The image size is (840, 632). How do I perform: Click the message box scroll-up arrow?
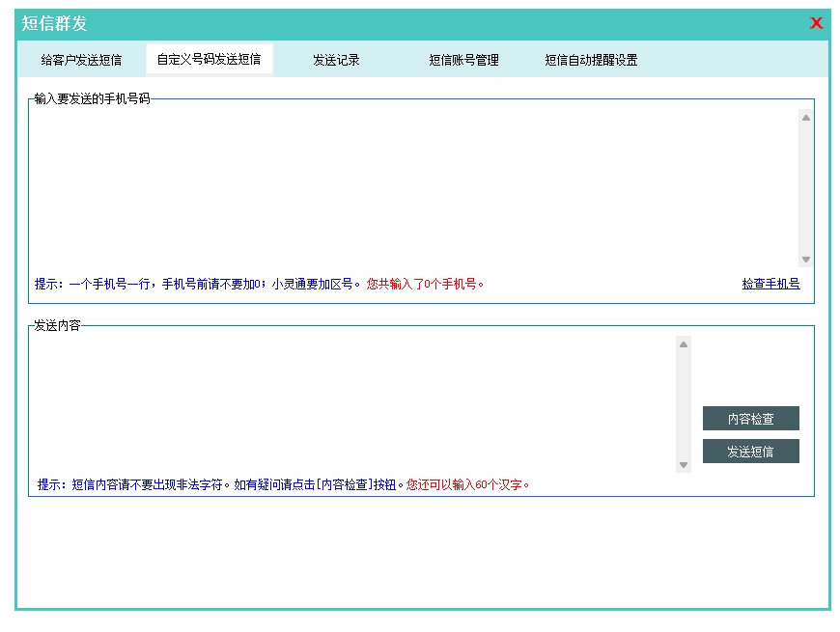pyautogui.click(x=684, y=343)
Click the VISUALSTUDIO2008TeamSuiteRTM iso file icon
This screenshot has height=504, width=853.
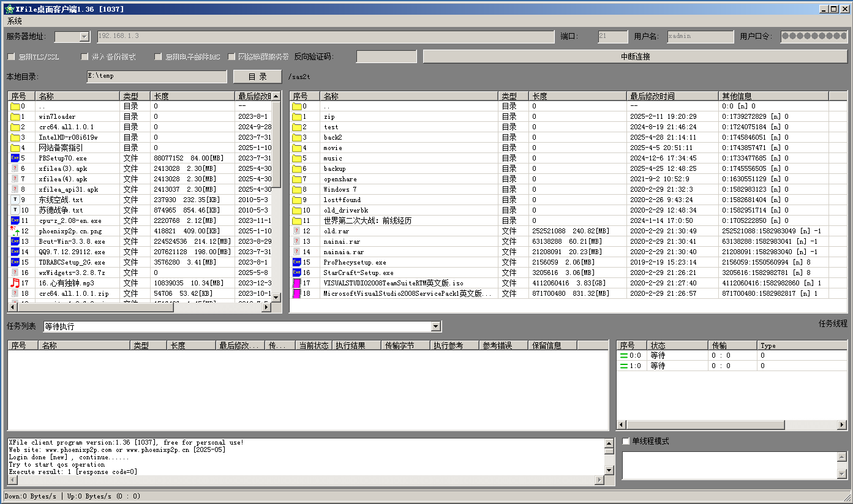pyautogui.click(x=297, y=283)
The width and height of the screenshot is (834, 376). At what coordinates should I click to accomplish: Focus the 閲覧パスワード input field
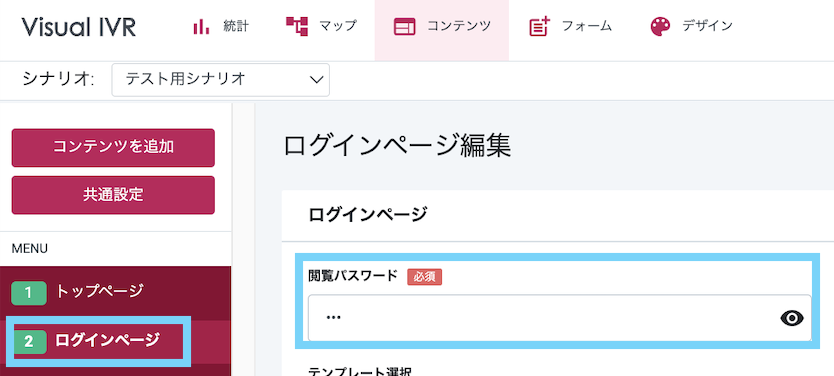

### What is needed
Each line above must be repeated exactly in the answer, with pictures omitted.

### Response to this task
The image size is (840, 632). How do I perform: Click the message box scroll-up arrow?
pyautogui.click(x=684, y=343)
Click the VISUALSTUDIO2008TeamSuiteRTM iso file icon
This screenshot has height=504, width=853.
pyautogui.click(x=297, y=283)
The width and height of the screenshot is (834, 376). At what coordinates should I click to accomplish: Focus the 閲覧パスワード input field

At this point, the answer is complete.